Von Matthias Bosenick (19.10.2021)
Werdohl! Da kann man als freakige Prog-Kraut-Rockband mit Orgel schon mal herkommen, so in den Siebzigern. Und sich dann Tibet nennen, weil das Sauerland ungefähr so hohe Berge hat wie der Himalaya. Nicht zum ersten Mal bringt das Label Sireena das selbstbetitelte Album erneut heraus, dieses Mal indes auf CD und mit Bonus. Musikalisch ist dies eine angenehm unspinnerte Reise mit vielen spannenden Umwegen, da erhebt sich die Band in der Tat über das Dach der Welt, und einem etwas anstrengenden Gesang. Die Orgel ist geil!
Die sieben Rocksongs der Original-LP sind grundsätzlich angenehm geradlinig komponiert, ohne absurde Brüche, die man nicht nachvollziehen kann, aber mit dennoch abwechslungsreicher Struktur, hier mal eine stille Ambientpassage, da mal ein heavy Riff, und immer wieder mit dieser überraschend warmen Orgel versetzt. Alles schon recht im Sound der Zeit gehalten, mit Seitenblicken quer durch die Szene, in den Krautrock natürlich, wie sie halt alle heißen, aber auch in internationale Richtungen, Supertramp, Deep Purple, und mit Vergleichsmöglichkeiten nach Osten, Electra etwa.
Das Tibetanische hingegen kommt weniger stark zum Ausdruck, als es der Bandname vermuten lässt. Nicht schlimm. „Tibet“ ist ein solides Album, das bestens in die Zeit passt und sich positiv in das Krautrockgemenge einfügt. Für diese erst zweite CD-Veröffentlichung überhaupt grub das Label Sireena zwei Bonustracks aus, die kurioserweise in späteren Sessions mit anderer Besetzung entstanden, nicht jedoch die beiden Songs der 7“ „Only Man’s Love“ aus dem Jahr 1976, der ersten Veröffentlichung der seit Anfang der Siebziger aktiven Band also. Die findet man dafür auf der Compilation „Psychedelic Gems 5“.

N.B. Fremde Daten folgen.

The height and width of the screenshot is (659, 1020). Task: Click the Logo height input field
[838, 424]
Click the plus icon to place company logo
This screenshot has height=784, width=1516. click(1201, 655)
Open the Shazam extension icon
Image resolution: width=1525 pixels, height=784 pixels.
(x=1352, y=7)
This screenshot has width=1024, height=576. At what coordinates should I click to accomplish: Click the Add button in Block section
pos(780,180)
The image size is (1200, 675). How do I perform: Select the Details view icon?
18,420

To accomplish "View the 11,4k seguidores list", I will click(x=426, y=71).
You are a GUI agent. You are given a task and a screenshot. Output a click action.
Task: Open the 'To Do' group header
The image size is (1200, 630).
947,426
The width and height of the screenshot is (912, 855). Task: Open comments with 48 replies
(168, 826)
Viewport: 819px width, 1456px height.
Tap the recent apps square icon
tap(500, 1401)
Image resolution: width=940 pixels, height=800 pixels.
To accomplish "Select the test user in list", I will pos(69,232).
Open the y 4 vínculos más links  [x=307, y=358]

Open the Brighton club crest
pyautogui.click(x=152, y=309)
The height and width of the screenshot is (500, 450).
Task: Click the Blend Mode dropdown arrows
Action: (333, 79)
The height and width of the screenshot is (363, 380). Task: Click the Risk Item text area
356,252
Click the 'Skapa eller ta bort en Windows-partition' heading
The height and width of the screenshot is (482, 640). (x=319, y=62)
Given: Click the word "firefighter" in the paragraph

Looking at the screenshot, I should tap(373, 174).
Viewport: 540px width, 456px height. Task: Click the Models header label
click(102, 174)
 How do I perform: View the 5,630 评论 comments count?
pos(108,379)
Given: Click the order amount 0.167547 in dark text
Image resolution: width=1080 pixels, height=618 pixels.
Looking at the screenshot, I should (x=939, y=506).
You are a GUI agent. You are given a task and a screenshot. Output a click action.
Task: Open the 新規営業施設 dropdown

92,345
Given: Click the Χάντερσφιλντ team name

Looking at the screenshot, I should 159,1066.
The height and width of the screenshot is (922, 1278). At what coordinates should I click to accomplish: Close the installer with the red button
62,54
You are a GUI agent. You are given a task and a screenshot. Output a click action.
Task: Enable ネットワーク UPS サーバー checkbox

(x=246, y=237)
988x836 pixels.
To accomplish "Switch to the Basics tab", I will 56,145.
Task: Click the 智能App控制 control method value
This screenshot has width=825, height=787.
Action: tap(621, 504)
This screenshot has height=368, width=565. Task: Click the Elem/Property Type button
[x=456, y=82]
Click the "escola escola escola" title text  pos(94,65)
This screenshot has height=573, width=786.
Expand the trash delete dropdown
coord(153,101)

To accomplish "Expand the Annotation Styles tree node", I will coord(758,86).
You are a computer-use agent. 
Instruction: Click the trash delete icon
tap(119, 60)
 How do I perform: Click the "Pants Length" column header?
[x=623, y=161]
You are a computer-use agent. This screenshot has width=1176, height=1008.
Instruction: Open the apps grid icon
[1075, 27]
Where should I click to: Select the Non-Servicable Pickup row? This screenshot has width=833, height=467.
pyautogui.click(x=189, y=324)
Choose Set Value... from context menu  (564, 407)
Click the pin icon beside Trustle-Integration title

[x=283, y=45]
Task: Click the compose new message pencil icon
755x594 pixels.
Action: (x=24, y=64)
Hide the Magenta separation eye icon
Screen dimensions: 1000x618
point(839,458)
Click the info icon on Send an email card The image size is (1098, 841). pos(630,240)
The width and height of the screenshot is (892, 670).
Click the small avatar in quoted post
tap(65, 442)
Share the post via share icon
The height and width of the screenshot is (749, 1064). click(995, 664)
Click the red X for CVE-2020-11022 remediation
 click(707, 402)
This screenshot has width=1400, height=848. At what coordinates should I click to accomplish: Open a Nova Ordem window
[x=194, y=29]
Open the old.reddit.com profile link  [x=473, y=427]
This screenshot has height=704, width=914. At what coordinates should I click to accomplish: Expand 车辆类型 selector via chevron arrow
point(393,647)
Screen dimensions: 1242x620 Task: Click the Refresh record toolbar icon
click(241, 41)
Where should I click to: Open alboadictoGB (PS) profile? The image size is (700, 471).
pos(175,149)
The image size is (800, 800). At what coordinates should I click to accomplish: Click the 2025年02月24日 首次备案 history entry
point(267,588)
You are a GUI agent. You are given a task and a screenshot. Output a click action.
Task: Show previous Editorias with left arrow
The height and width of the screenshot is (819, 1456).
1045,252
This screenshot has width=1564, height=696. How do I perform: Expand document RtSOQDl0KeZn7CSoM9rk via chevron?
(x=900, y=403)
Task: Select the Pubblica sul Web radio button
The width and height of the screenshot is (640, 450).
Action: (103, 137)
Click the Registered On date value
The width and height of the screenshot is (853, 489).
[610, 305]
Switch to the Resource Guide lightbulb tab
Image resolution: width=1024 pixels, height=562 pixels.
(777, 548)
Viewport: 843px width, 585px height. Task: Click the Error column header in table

Laut Info zerbrach die Band, nachdem es in Folge der LP-Veröffentlichung ans Touren ging, weil einige Musiker lieber an ihren gern so genannten bürgerlichen Berufen hingen, als sich der Gefahr auszusetzen, voll auf Rock’n’Roll zu setzen und womöglich kolossal zu scheitern. So ganz die Finger davon lassen konnten sie nicht dauerhaft, ein Großteil der Band machte in den Achtzigern als Cinema weiter; Jürgen Krutzsch, den man in Werdohl „Pöngse“ nennt, reaktivierte das Projekt jüngst im Alleingang nicht zufällig ebenfalls auf Sireena.
Mit Musik sind einige der Bandmitglieder noch heute befasst, verrät die Webseite der Band: Deff Ballin stieg temporär bei Geier Sturzflug ein, für das Hit-Album „Heiße Zeiten…“, heute begleitet er von Frankfurt aus seine Frau Julia alias Louise von Spohr unter dem Projektnamen Concertationduo. Fred „Teppich“ Teske bastelt zu Hause im Studio herum, Dieter „Kumpa“ Kumpakischkis alias „Zechgeige“ war bei Tobago und der General Lee Band und „konzentriert“ sich heute „voll auf seinen Beruf“, Richard Hagel steuert aus Iserlohn die Peewee Bluesgang.
Bei anderen hat Musikmachen den Stellenwert eher eingebüßt: Karl-Heinz „Ami“ Hamann alias „Zinken“, ausgebildeter Schweißer, ist irgendein Betriebsleiter irgendwo an der Nordsee, Wolfgang „Traudel“ Wilka ist Freier Architekt in Mannheim und designte unter anderem das Affengehege in Hagenbecks Tierpark in Hamburg, Peter „Knüppel“ Halbsgut war Chefbeleuchter an der Oper in Frankfurt und ist heute preisgekrönter Lichtdesigner, Klaus „Schatz“ Werthmann ist Chirurg und Chefarzt in Landau, Jürgen Wigginghaus gründete wahrhaftig den Metal Hammer, veranstaltete Konzerte und gibt heute in Lüdenscheid das Magazin Nachtflug heraus.
Außerdem kündigt „Pöngse“ auf der Webseite an, dass es nach dieser CD-Veröffentlichung mit Tibet weitergehen soll – aber aus den Archiven: Er hat noch etliches unveröffentlichtes Bandmaterial im Keller und will es für die Nachwelt aufbereiten. Oder mit Rest der Band neu einspielen, so richtig deutlich geht das aus dem Eintrag nicht hervor. Könnte spannend werden!